* [PROBLEM TO WORK ON]
All of the records below must be reproduced exactly, minus any pictures.

* [RECORD EXTRACTS]

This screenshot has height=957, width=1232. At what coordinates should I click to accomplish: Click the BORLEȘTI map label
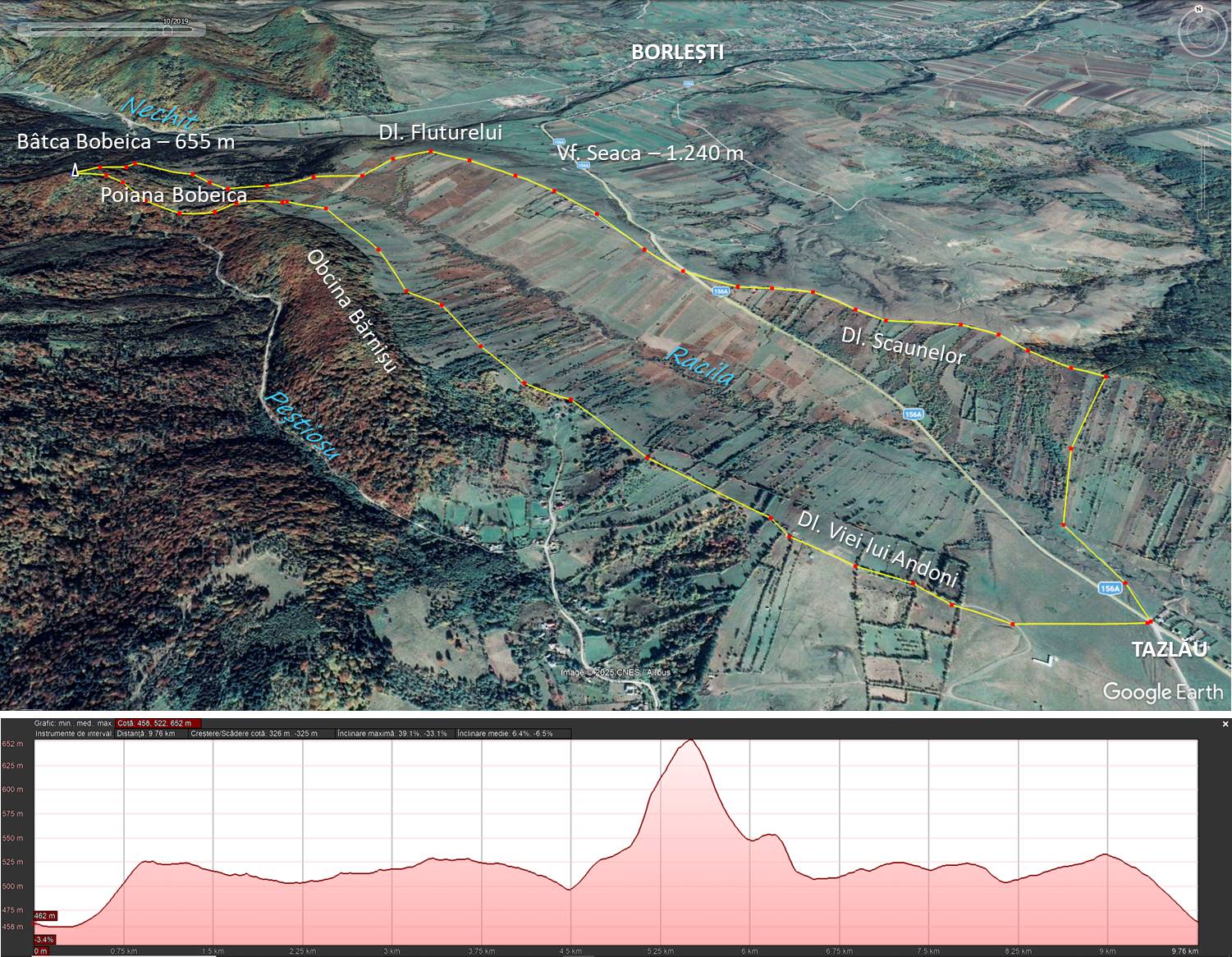[x=677, y=53]
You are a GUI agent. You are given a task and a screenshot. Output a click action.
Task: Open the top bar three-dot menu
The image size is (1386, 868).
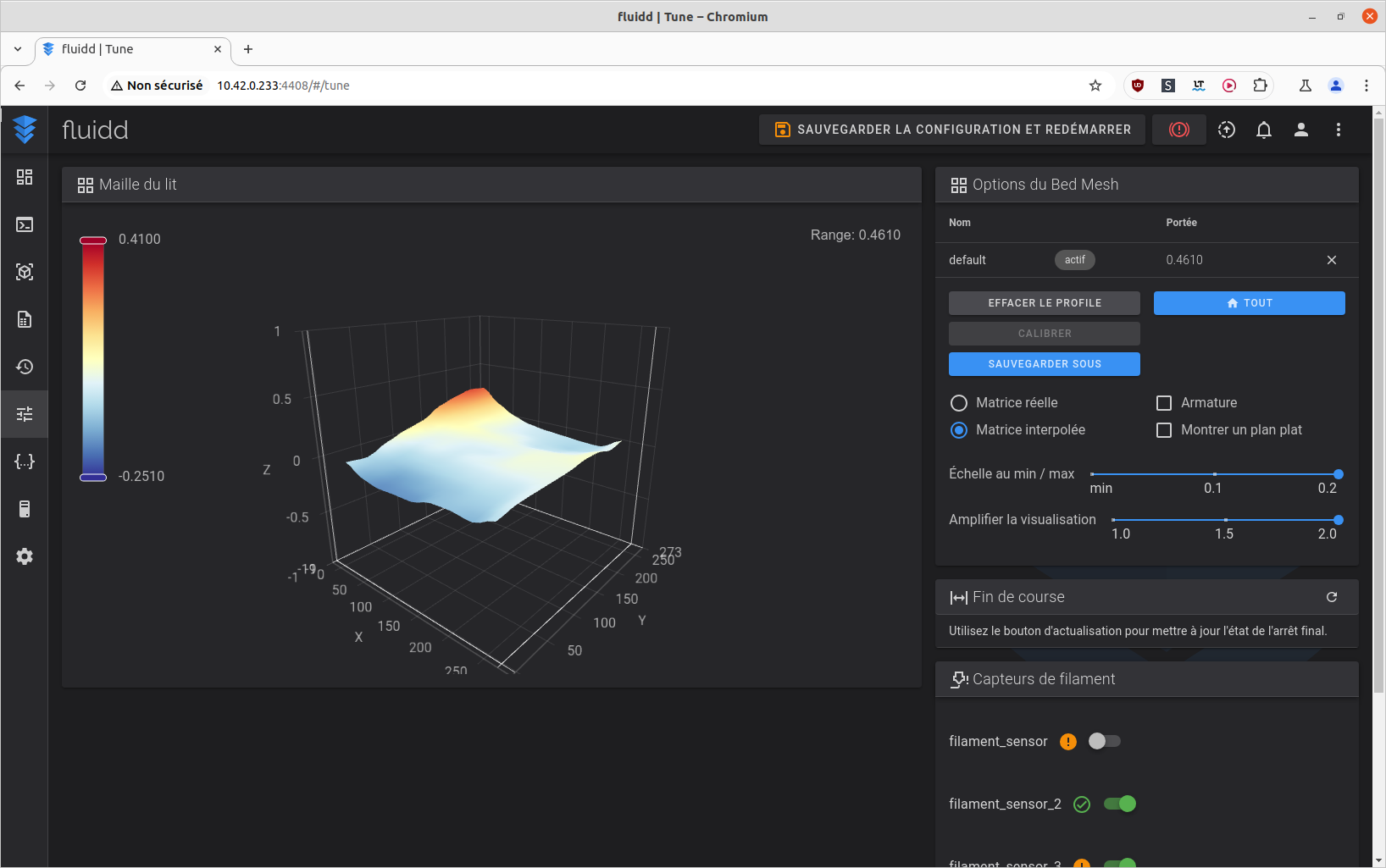pos(1338,130)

* [RESPONSE BOX]
This screenshot has height=957, width=1232. At what coordinates should I click to accomplish: Click the BORLEȘTI map label
[x=677, y=53]
You are a GUI agent. You are given a task and a screenshot. Output a click action.
Task: Open the top bar three-dot menu
The image size is (1386, 868).
pos(1338,130)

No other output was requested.